You Make Me Brave

How do you let children grieve? The same way you do adults—by letting them feel what they need and work through it as the unique people God created them to be.

It was time. The weight of this task has rested heavy on me. Since planning Kraig’s funeral and deciding on cremation, the task of scattering his ashes has stood in my mind as an unwanted chore on my to-do list—never being crossed off, never vanishing. No one could decide how to do this for me. Friends had offered to help me or to simply scatter his remains without me if it was too painful. But no. This was a task I needed to complete.

As the anniversary of his death looms large on my calendar, I realized this should be done now. This activity could then lay inside The Year of Firsts, the year of grief, as another thing we survived, another terrible thing we had to do and lived through. Another thing behind us.

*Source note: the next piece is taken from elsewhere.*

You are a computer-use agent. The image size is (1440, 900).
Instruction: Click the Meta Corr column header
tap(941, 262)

Months and months ago I decided that a cemetery plot was not the right choice. The kids would never want to visit it again. It was costly and cold, something Kraig wouldn’t have wanted. And in this transient world, there was no guarantee that we’d live near a cemetery here forever. No. We would scatter his ashes in the beautiful places where we had so many memories of him.

A song has played in my mind over the last few weeks: You Make Me Brave by Bethel Music. “You make me brave. You make me brave. You call me out beyond the shores into the waves.” I would be brave and tackle another fearsome thing.

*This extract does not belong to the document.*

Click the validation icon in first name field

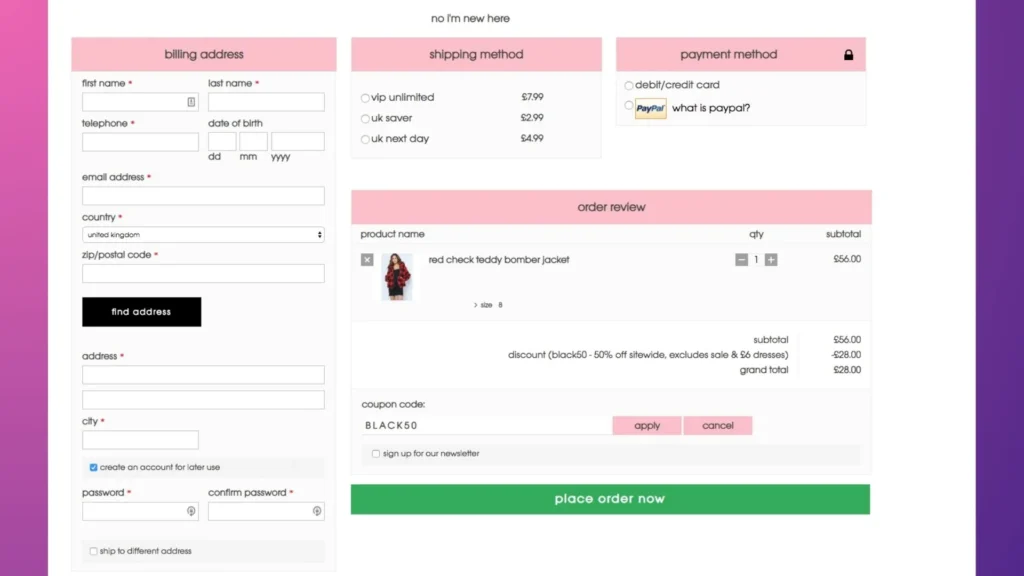191,101
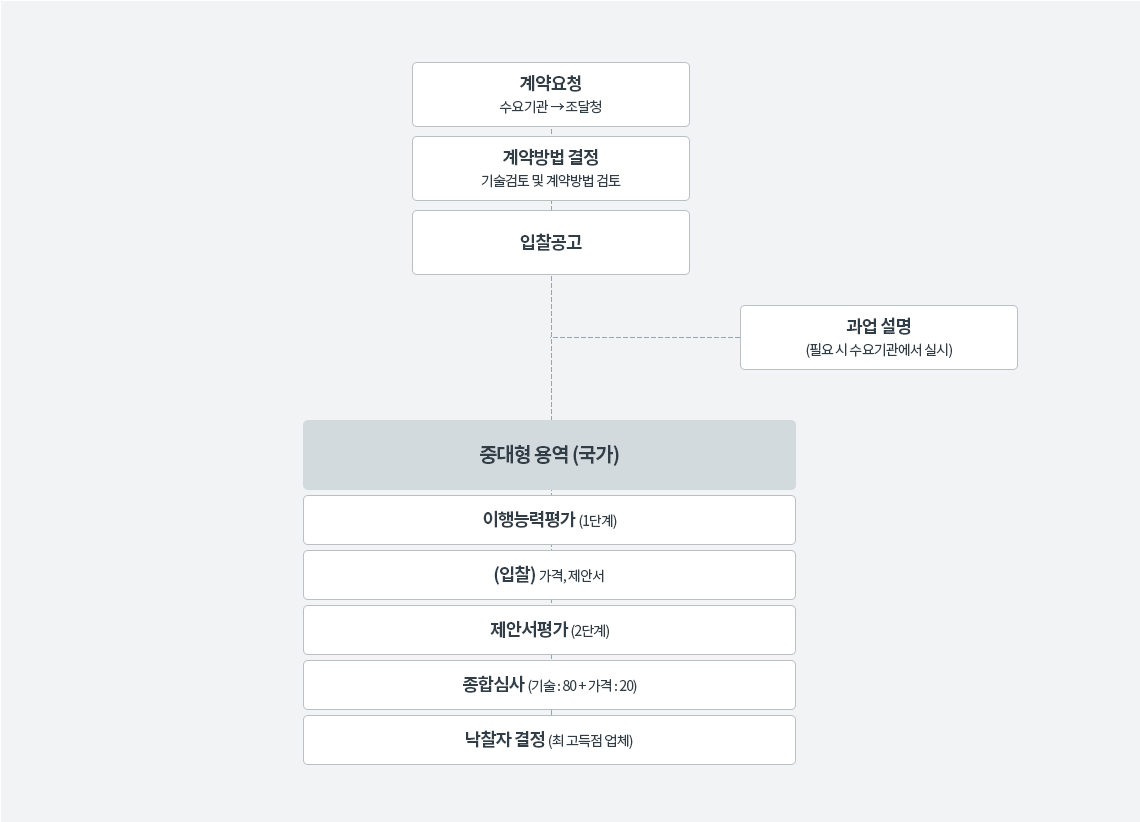Click the (1단계) label
The image size is (1140, 822).
click(x=598, y=521)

I brought it up on the drive home from school when they were all trapped in the van and had to listen. Most had said they didn’t want to participate but this time, the answer was different and unified. They wanted to come. Jarod even had a brilliant idea of where to go. They didn’t want a spot we had loved going with him for fear it would ruin that location forever. But Jarod had an idea that was perfect. We had a plan.

You make me brave.

stones

One stone for each kid to remember dad. Engraving to come later.

Lucy was most excited about something I’d thought of as so much better than a gravestone. The kids would each get to pick a stone at a rock shop in Hill City suitable for engraving. We’d keep it in our garden. They could get anything they wanted carved on it. They could view it, touch it, visit it anytime they wanted to remember Dad. When they grew up, I told them, they could take it to their new homes if they wanted or leave it with me.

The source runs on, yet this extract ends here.